Your body and mind recover from food. When you fast, you free a lot of energy that was previously needed for digestion. You allow your body to repair and rebuild itself.
Yet, this rebuilding process also requires energy. Depending on the toxicity of your previous lifestyle (stress, processed foods, movement), the repair process will feel harder for some than for others.
What to do: If you have a headache, a large glass of water is a great first choice. Plus, using your irrigator can relieve your headache.
Especially after some time in bed, for example, in the morning, you might feel dizzy when you get up. During our last fast, my boyfriend got up so quickly in the morning that he fell back straight into his bed.
Your body’s metabolism needs more time to get going, and dizziness is a natural reaction.
What to do: You can easily prevent morning dizziness by sitting before you get out of bed. What also helps is preparing a bottle of water with some squeezed lemon, which you can drink before you leave your bed.
You don’t have to go grocery shopping, cook, order food, and eat anymore. You gain one to three hours during your days, and boredom might arise. You can use this time to do something good for yourself.
What to do: If you feel bored, the first choice should be doing anything that feels good for your body. Pick your favorite activity. Go for a walk, do some yoga, journal, meditate, read, talk to friends, or sleep.

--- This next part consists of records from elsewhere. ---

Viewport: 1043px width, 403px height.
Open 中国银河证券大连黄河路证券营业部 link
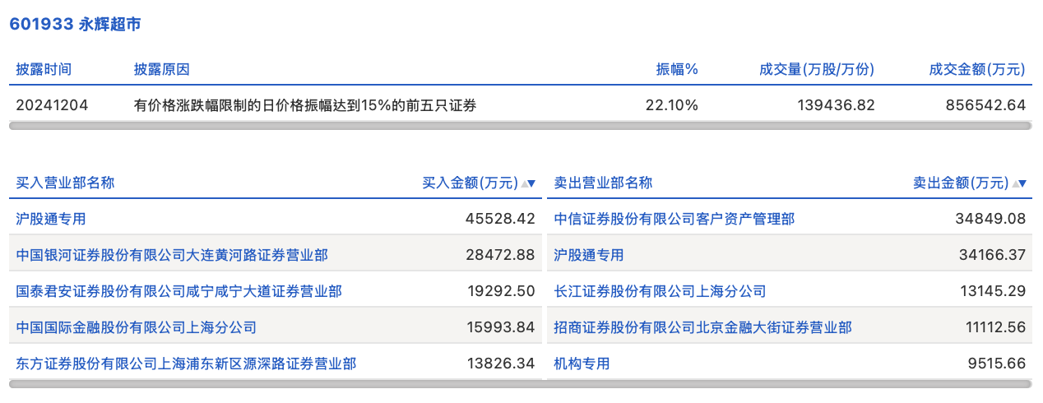[x=172, y=255]
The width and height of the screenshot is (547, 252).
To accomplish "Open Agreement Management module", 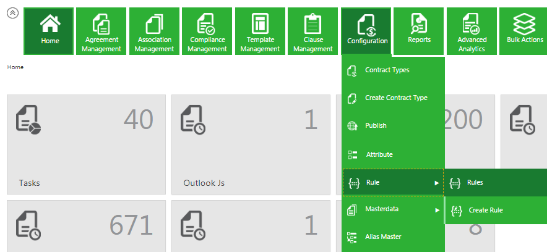I will coord(102,31).
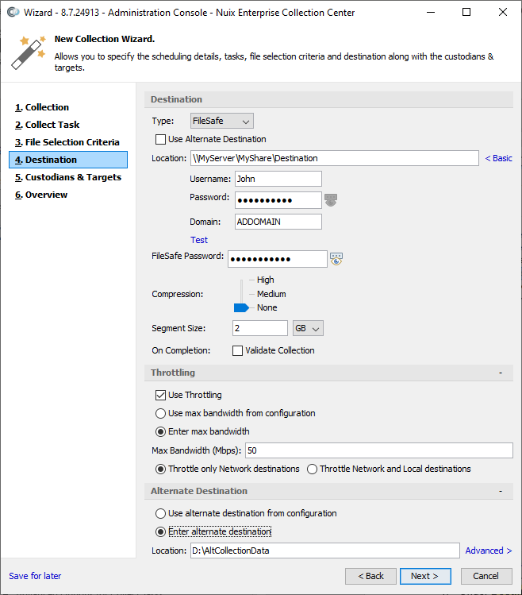Click the Compression slider handle at None

(241, 307)
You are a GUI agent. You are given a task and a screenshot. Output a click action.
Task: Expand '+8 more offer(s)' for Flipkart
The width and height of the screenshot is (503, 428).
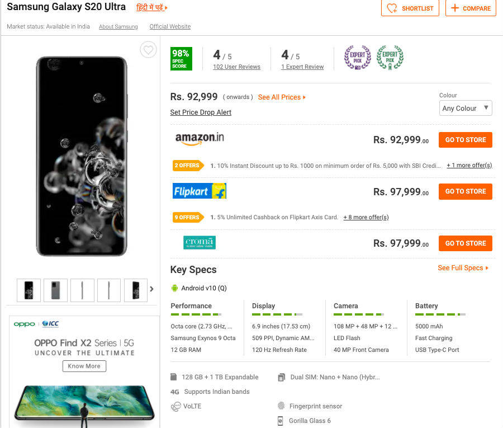366,217
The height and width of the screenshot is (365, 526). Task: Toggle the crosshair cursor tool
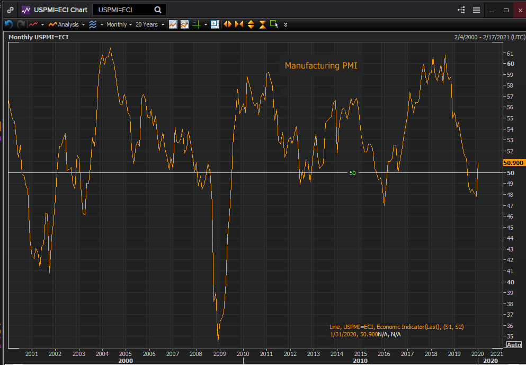(x=197, y=24)
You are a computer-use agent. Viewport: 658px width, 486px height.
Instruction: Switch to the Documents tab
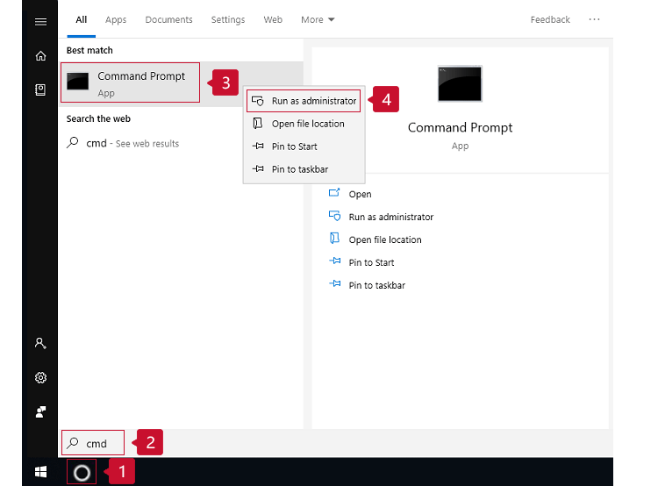point(168,19)
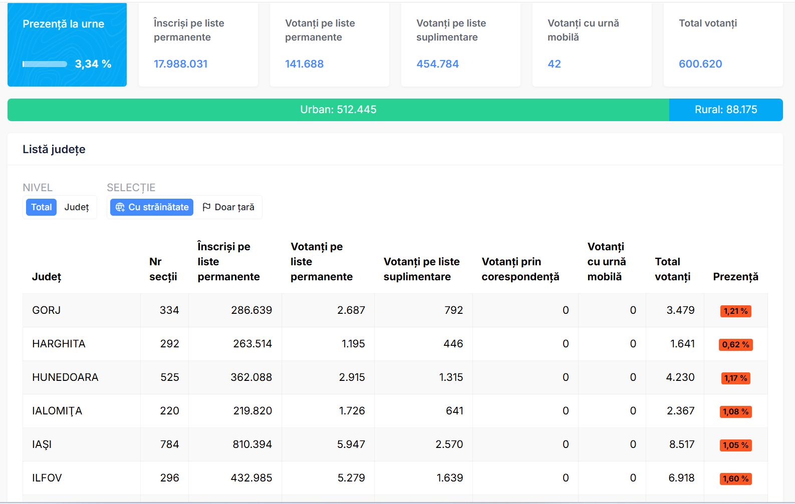This screenshot has width=795, height=504.
Task: Select Votanți pe liste suplimentare card
Action: [461, 45]
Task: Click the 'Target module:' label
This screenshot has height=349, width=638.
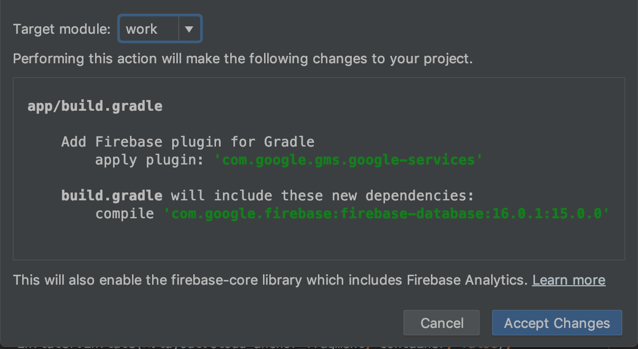Action: (62, 29)
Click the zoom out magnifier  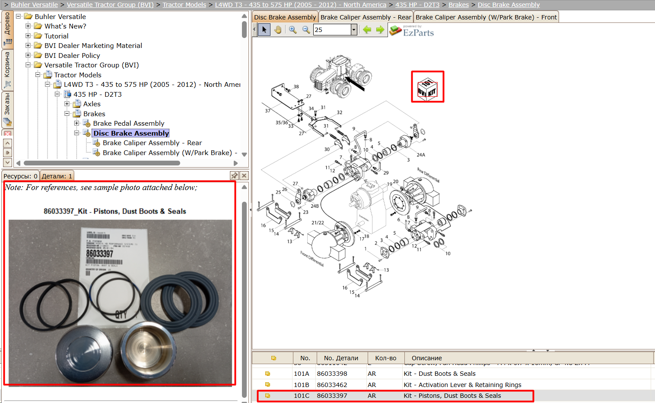tap(306, 30)
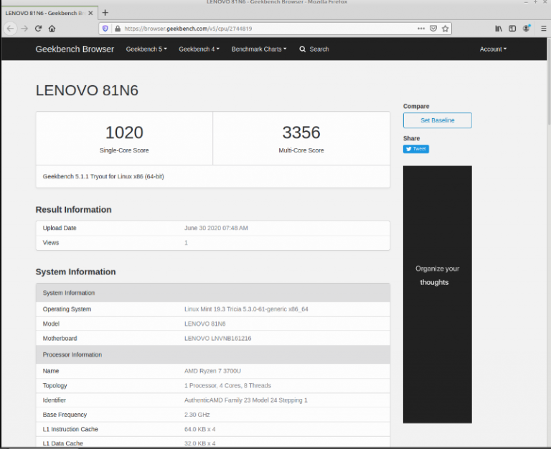
Task: Expand the Geekbench 5 dropdown menu
Action: click(x=146, y=49)
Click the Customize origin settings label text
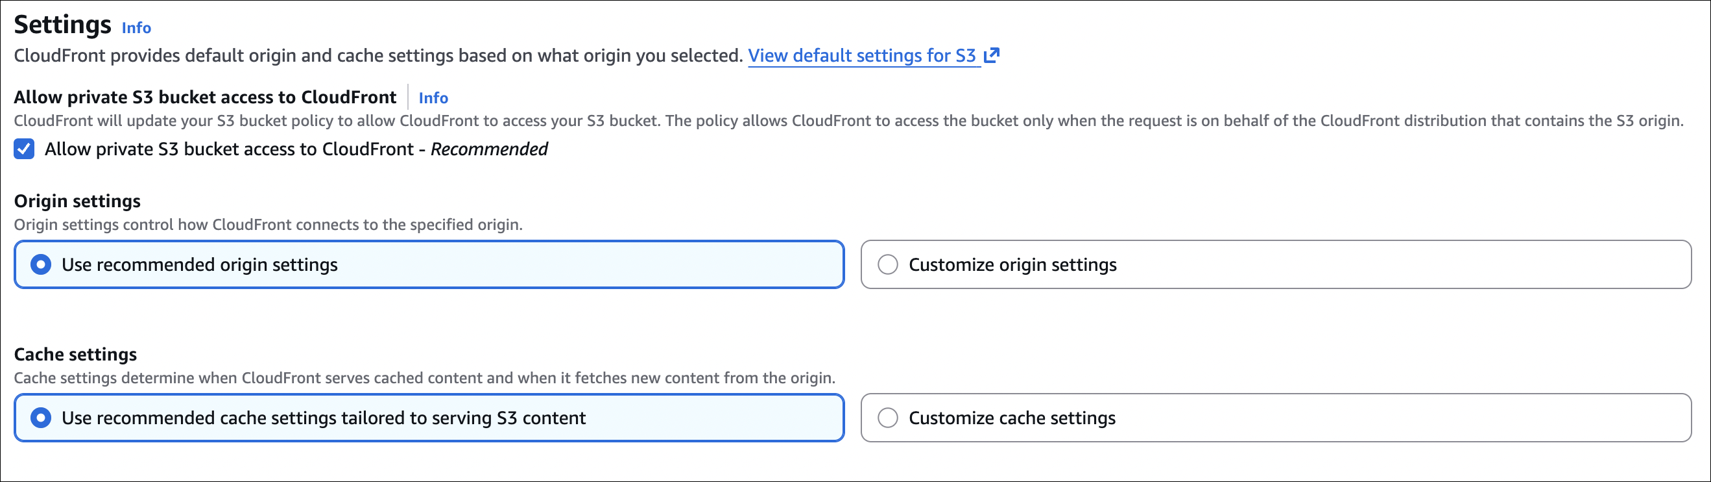This screenshot has width=1711, height=482. [x=1012, y=265]
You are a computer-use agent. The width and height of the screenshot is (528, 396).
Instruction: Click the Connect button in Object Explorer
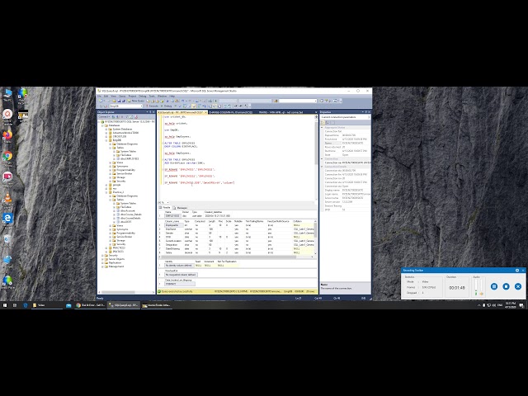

And, if you really don’t know what to do anymore, read some scientific papers on the health benefits of fasting. This is always a motivation boost.
8. Bad Taste
From day two onwards, you might experience a bad taste. Your body uses your tongue for detoxification, and bad taste is only natural.
What to do: Drink a glass of water with squeezed lemon. If you feel like it, you can also use a tongue scraper.
Are You Ready for Your Fasting Retreat?
Almost four years have passed since my ill-prepared fast in 2017. Six fasting experiences later, I truly understand why my parents stuck to this curious habit for most of their adult life.
Indeed, a liquid fast is a holistic, mind-altering, and cost-efficient way to improve your health, and thereby, your life.
However, I’d lie if I said fasting is easy and simple and like a great holiday because it isn’t. Fasting is a powerful tool that eases your body — often painful — toxins and feelings which our eating habits otherwise tend to override.
When it’s only your body without food for ten days, you’ll have not much to ease your emotions, which can be tiring, hard, annoying, and, frankly, also boring.
We’re so used to eating that our body and mind rebel like a child when we force ourselves to refrain from food intake.
But if you stick through the initial hurdles, your fasting retreat might become one of the most rewarding and grounding experiences you’ve done in life.
May your personal fasting retreat feel as rewarding and incredibly healing for you as it was — and continues to be — for me.
“Fasting is not just a physical discipline; it can be a spiritual feast.”